Roy Moore's Republican Senate candidacy in Alabama is facing a precarious future. GOP senators have abandoned him in droves; the National Republican Senatorial Committee has ended its relationship with Moore's campaign; and yesterday, the Republican National Committee scrapped its field operation in Alabama in advance of the Dec. 12 special election.
Moore and his allies, however, have a survival strategy, and it came into focus last night at the Walker Springs Road Baptist Church in Jackson, where the right-wing candidate, accused of sexual misconduct towards teenagers, delivered extemporaneous remarks.
Describing a nation in spiritual decline -- Moore lamented the end of government-sponsored prayer in public schools -- the GOP candidate complained, for example, that the government "started creating new rights in 1965."
Moore didn't elaborate, but it's worth noting for context that Congress approved the Voting Rights Act in 1965, a year after passing the Civil Rights Act of 1964. Neither law was popular in Alabama. [Update: 1965 was also the year the Supreme Court issued its ruling in Griswold v. Connecticut, which said women had a right to access contraception through a right to privacy.]
In case that was too subtle, this was less understated.

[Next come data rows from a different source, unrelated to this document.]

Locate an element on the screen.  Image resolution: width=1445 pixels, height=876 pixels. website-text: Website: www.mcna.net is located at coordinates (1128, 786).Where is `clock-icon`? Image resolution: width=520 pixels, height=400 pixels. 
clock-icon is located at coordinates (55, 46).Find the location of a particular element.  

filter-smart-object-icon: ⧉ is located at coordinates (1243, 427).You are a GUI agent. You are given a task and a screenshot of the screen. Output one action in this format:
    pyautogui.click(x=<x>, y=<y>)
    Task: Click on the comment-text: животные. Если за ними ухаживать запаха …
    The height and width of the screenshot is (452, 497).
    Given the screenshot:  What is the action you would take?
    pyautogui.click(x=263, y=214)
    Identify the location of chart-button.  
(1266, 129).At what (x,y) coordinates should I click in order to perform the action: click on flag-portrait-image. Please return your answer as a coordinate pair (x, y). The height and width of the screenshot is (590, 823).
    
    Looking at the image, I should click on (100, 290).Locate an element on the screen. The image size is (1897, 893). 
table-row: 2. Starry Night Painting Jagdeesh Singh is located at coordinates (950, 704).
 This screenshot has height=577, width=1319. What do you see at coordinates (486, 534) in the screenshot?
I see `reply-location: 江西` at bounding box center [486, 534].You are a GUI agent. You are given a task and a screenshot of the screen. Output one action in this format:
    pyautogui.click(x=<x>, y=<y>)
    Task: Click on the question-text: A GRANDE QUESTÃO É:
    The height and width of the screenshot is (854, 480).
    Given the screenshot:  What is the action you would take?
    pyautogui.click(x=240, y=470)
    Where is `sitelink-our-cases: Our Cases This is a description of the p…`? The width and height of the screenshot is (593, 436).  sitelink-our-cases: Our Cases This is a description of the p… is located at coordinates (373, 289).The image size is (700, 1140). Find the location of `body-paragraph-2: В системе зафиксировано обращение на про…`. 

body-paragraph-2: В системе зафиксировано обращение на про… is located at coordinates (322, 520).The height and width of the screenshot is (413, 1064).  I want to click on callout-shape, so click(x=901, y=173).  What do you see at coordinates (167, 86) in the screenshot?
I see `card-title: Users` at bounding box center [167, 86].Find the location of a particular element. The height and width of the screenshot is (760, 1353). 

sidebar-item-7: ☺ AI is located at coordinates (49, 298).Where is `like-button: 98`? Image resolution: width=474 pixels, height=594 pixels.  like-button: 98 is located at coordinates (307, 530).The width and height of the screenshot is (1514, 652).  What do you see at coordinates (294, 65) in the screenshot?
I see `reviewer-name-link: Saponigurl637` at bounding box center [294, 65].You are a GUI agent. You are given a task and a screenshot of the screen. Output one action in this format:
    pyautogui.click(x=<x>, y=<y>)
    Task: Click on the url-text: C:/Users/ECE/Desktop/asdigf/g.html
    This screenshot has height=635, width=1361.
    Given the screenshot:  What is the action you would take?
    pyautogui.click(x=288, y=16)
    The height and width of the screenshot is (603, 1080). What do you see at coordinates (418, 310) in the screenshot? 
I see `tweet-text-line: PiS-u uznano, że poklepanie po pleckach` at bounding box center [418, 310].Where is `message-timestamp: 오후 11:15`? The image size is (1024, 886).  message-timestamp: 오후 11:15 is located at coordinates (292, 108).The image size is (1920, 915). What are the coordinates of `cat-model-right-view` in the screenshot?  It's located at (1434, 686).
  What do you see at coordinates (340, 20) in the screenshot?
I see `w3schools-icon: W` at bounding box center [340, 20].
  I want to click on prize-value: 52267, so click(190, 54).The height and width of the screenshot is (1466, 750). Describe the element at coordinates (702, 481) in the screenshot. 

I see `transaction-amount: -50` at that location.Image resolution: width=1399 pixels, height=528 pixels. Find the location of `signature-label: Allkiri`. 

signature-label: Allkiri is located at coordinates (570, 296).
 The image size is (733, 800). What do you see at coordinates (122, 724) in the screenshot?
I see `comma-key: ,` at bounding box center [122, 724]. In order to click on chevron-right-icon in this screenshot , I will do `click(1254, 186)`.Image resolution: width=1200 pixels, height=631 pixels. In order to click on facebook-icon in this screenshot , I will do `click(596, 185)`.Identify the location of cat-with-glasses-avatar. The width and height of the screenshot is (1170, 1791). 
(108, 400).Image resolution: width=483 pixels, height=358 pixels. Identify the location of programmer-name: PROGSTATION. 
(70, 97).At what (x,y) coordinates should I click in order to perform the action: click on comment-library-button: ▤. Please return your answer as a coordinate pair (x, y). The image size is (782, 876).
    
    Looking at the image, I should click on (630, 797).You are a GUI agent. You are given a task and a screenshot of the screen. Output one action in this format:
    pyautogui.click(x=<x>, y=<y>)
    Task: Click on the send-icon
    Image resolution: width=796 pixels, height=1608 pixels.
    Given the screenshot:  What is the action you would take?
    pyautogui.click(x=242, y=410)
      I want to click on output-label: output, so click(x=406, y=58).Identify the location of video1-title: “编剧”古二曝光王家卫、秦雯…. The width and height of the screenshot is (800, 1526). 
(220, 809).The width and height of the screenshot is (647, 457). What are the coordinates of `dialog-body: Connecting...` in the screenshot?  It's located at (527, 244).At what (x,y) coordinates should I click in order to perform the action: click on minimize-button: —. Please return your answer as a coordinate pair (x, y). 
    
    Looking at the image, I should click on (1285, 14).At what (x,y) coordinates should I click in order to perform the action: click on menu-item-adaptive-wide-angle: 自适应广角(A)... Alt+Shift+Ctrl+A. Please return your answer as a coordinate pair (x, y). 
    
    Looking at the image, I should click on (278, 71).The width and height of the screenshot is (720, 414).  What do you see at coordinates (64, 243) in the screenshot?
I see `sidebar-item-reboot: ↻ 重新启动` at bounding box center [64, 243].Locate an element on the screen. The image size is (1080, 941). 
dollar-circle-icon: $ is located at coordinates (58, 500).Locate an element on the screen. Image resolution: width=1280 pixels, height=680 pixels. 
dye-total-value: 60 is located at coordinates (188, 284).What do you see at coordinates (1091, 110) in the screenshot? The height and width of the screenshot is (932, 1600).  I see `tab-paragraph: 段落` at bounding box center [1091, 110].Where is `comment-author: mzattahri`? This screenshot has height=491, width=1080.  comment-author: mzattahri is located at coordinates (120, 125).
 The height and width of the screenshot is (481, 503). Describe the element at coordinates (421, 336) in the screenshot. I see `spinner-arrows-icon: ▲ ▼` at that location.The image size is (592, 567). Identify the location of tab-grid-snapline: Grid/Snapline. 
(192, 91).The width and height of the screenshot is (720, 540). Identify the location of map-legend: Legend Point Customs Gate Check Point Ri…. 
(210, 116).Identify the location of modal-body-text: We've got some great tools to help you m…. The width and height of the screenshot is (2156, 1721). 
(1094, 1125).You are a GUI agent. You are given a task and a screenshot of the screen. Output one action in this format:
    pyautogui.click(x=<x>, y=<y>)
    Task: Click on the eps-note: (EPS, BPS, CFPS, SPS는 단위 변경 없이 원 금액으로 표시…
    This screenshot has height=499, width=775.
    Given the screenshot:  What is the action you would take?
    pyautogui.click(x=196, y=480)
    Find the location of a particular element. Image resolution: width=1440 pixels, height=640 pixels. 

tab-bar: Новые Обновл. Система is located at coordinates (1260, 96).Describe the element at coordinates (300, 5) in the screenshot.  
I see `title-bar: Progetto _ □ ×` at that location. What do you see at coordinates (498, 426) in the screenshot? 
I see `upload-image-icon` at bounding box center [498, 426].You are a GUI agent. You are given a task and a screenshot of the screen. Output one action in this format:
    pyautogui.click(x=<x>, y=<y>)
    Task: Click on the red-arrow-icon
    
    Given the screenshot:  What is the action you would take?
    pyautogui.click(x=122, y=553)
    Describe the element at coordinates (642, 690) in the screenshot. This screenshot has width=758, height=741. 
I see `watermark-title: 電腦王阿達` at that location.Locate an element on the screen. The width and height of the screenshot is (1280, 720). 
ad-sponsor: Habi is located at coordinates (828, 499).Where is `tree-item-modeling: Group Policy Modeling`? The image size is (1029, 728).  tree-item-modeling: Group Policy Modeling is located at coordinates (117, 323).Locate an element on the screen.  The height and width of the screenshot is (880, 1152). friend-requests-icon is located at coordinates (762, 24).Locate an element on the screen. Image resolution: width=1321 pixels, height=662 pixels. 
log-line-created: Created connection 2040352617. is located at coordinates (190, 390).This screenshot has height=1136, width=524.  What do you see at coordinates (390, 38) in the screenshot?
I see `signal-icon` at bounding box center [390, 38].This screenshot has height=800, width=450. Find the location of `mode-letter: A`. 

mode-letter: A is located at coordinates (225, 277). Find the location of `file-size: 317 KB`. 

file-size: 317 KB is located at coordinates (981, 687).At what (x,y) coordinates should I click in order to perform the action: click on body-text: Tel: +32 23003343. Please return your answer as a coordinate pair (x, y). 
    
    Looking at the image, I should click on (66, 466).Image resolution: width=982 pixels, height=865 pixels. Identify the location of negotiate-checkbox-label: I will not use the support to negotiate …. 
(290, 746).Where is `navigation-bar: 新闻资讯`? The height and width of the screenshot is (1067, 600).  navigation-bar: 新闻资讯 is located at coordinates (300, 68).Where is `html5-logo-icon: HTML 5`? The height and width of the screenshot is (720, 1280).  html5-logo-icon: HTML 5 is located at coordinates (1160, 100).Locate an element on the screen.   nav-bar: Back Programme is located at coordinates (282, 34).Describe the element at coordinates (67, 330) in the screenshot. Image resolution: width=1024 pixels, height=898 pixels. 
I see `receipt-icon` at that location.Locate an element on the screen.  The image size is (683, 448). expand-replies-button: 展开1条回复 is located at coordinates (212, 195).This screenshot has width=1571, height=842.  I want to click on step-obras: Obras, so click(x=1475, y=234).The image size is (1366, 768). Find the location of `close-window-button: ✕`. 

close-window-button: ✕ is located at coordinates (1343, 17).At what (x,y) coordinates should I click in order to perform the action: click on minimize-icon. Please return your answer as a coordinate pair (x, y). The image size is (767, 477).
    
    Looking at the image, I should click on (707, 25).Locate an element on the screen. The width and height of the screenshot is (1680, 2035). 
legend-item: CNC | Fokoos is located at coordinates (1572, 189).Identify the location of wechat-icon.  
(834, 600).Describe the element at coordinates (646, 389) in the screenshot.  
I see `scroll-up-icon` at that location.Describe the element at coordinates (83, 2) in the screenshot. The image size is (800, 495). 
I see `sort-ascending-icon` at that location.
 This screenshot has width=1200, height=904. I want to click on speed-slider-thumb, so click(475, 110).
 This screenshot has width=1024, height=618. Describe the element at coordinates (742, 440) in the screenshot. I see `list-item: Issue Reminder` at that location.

Also Tuesday, it was revealed that at least one person in Alabama received a robocall from someone claiming to be a reporter for the Washington Post seeking to pay money for claims against Moore -- a fake call that was condemned by the newspaper. The call was first reported by CBS station WKRG of Mobile, who spoke to a pastor who got the call.The newspaper denied making the call."The Post has just learned that at least one person in Alabama has received a call from someone falsely claiming to be from The Washington Post. The call's description of our reporting methods bears no relationship to reality," Post Executive Editor Marty Baron said in a statement.
And what made-up name did the fake reporter use? Bernie Bernstein.
Moore and his allies have reason to worry about the election's outcome, but how they're responding to these circumstances says a great deal about the candidate and the kind of message he believes will resonate with Alabama voters.